## [What is expected]
Reproduce exactly the lines that run from the start of the records below to the line with "Tuition Calculator (858, 1707)", inclusive.

## [Supplied records]
= = = = =
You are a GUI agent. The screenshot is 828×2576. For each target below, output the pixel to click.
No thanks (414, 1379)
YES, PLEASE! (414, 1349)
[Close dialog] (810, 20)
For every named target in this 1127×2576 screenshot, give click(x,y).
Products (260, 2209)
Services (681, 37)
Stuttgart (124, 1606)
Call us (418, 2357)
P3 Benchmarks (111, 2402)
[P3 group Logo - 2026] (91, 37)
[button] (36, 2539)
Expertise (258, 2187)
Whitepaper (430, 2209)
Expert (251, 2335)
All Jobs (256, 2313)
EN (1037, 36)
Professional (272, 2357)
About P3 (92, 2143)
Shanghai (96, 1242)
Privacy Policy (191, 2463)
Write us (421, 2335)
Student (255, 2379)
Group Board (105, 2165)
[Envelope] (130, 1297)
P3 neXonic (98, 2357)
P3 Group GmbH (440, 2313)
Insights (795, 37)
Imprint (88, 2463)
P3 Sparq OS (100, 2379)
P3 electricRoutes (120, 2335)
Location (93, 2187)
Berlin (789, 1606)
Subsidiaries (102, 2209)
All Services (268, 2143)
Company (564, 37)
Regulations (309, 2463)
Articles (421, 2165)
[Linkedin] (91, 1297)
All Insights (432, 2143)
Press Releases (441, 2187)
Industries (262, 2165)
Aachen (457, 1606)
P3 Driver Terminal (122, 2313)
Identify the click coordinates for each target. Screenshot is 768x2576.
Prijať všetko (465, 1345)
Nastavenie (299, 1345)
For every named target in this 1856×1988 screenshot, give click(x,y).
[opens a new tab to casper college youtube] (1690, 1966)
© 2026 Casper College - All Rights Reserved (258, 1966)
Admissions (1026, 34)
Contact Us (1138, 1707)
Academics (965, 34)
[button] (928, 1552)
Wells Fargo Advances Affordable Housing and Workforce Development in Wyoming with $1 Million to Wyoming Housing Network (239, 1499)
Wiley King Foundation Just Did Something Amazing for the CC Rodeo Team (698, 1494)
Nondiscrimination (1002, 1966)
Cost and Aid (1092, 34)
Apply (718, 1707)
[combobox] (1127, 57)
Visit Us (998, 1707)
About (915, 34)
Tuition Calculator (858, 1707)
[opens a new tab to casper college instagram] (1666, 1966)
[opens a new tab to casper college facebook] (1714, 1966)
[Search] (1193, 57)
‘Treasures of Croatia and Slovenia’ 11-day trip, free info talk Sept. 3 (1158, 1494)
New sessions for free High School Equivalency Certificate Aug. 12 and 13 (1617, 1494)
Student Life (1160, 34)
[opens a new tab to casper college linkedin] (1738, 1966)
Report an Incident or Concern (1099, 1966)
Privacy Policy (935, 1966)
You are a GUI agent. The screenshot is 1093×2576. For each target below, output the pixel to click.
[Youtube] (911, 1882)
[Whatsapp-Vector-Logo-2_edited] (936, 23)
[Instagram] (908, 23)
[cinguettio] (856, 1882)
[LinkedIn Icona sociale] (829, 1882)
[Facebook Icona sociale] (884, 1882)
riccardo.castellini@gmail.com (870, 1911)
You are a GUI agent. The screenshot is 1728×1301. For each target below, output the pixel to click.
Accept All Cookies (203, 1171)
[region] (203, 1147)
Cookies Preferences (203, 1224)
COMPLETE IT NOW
= = = = =
## [Written response]
You are a GUI agent. The screenshot is 828×2576. For each target below, output the pixel to click.
No thanks (414, 1379)
YES, PLEASE! (414, 1349)
[Close dialog] (810, 20)
For every named target in this 1127×2576 screenshot, give click(x,y).
Products (260, 2209)
Services (681, 37)
Stuttgart (124, 1606)
Call us (418, 2357)
P3 Benchmarks (111, 2402)
[P3 group Logo - 2026] (91, 37)
[button] (36, 2539)
Expertise (258, 2187)
Whitepaper (430, 2209)
Expert (251, 2335)
All Jobs (256, 2313)
EN (1037, 36)
Professional (272, 2357)
About P3 (92, 2143)
Shanghai (96, 1242)
Privacy Policy (191, 2463)
Write us (421, 2335)
Student (255, 2379)
Group Board (105, 2165)
[Envelope] (130, 1297)
P3 neXonic (98, 2357)
P3 Group GmbH (440, 2313)
Insights (795, 37)
Imprint (88, 2463)
P3 Sparq OS (100, 2379)
P3 electricRoutes (120, 2335)
Location (93, 2187)
Berlin (789, 1606)
Subsidiaries (102, 2209)
All Services (268, 2143)
Company (564, 37)
Regulations (309, 2463)
Articles (421, 2165)
[Linkedin] (91, 1297)
All Insights (432, 2143)
Press Releases (441, 2187)
Industries (262, 2165)
Aachen (457, 1606)
P3 Driver Terminal (122, 2313)
Identify the click coordinates for each target. Screenshot is 768x2576.
Prijať všetko (465, 1345)
Nastavenie (299, 1345)
For every named target in this 1856×1988 screenshot, give click(x,y).
[opens a new tab to casper college youtube] (1690, 1966)
© 2026 Casper College - All Rights Reserved (258, 1966)
Admissions (1026, 34)
Contact Us (1138, 1707)
Academics (965, 34)
[button] (928, 1552)
Wells Fargo Advances Affordable Housing and Workforce Development in Wyoming with $1 Million to Wyoming Housing Network (239, 1499)
Wiley King Foundation Just Did Something Amazing for the CC Rodeo Team (698, 1494)
Nondiscrimination (1002, 1966)
Cost and Aid (1092, 34)
Apply (718, 1707)
[combobox] (1127, 57)
Visit Us (998, 1707)
About (915, 34)
Tuition Calculator (858, 1707)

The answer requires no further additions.